The OAIS also describes the managing process required for preservation, starting with the creator submitting a SIP (Submission Information Package). This undergoes the ingest process into the archive where it is stored and managed. At the other end of the OAIS is the user retrieving a DIP (Dissemination Information Package). This is not necessarily identical to the SIP. What is in the archive is an AIP (Archival Information Package) as well as a PDI (Preservation Description Information) that is the documentation how it was preserved.

OAIS Reference Model

One question I put forward was how the model links different digital objects. Sometimes an object does not make sense unless it is in a complete set. Take for example an astronomical photograph of a quadrant in the sky. Only together with the shot taken 10 minutes later it becomes evident that there is a moving comet in the photograph. However, the answer to my question was that the OAIS does not link objects – perhaps a weakness?! The OAIS also does not specify a taxonomy to facilitate retrieval. It leaves this to the implementation.

However, I found out a little later that some data models that are mapped onto OAIS such as the PREMIS (Preservation Metadata Implementation Strategies) does reference Intellectual Entities that consist of multiple objects, e.g. a movie that consists of an audio and a video track which can be treated as individual objects. PREMIS is a spec that has widespread acceptance and is implemented a lot. Many projects aim to be PREMIS conformant.

An interesting and contrasting concept to other repository ideas is that a file under OAIS is not modifiable. Modification leads to a new file, i.e. a new object. So no versioning issues there but it requires a separate ingest from scratch.

I also found it interesting that curators look at their work from the perspective of a string of bits. If you were to unearth a string of bits in 20 years time, what tools would you have to be able to understand this ‘information’.

Digital Preservation Archives

At the Digital Curation Centre’s workshop on long-term curation within digital repositories it was initially unclear to me why an institutional repository such as we are operating in the shape of a Learning Objects Repository (LOR) cannot be the same as a digital archive for preservation. Some speakers seemed to suggest there needs to be coherence in strategy and processes for both, but yet kept the two things quite separate. My immediate gut reaction was, oh no, not another data silo with workflow management, institutional commitment, system integration issues and cost!

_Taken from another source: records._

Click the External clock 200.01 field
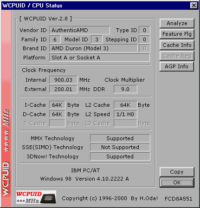 [x=63, y=89]
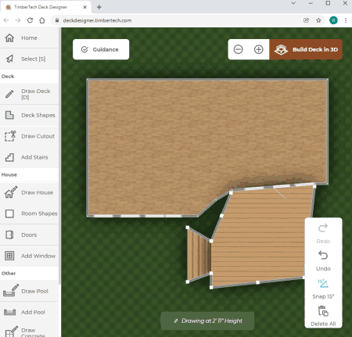Open the Deck Shapes tool
This screenshot has width=352, height=337.
point(29,115)
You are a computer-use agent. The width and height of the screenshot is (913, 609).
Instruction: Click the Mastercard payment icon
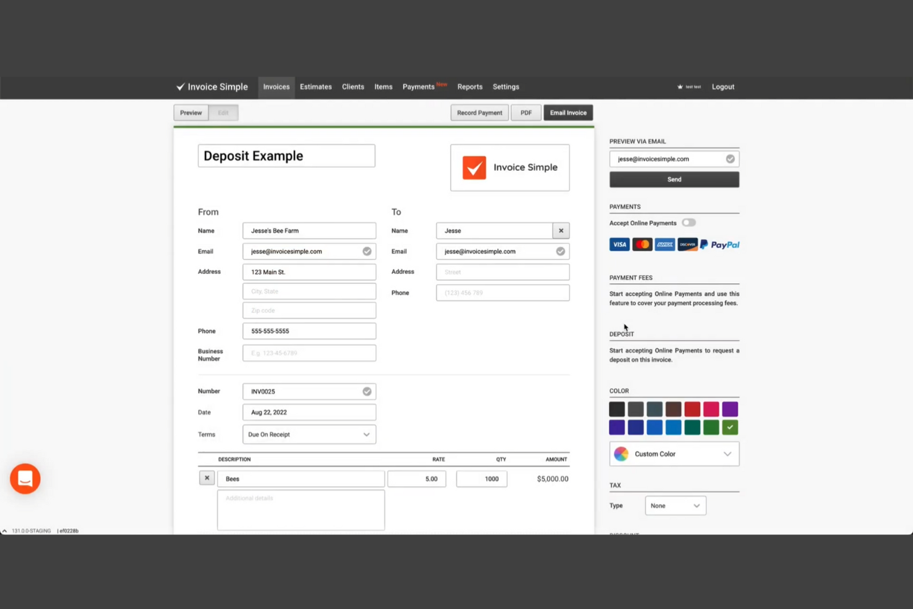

Pondering over this question for a while at least one distinguishing factor became clear why they cannot be one and the same repository, and why we cannot use the OAIS model for both. There is one crucial difference: The digital archive needs to contain the real content object, while other repositories can and will contain links to external objects (metatagged references) but not necessarily the objects themselves. The latter makes no sense in preservation, because who would want to preserve a link to nowhere? However, the other institutional repositories will have external items referenced in them which, for (copy)right or other reasons, cannot be physically stored. They are nevertheless critical in the day-to-day operations, e.g. a BBC video or audio programme.

To put the experts to the test I asked them the provocative question that now that we know how to preserve data objects, how do we preserve the object repositories. They were quite a bit puzzled by the question, but I found it only fair. If you collect the vocabulary of a dying language in a dictionary, you also need to preserve the dictionary. The answers were along the lines of “we produce the archives in Open Source” – hmmm, that won’t be enough: (1) who documents and preserves open source code?, and, (2) the application runs on an operating system. If this is no longer available the code won’t run.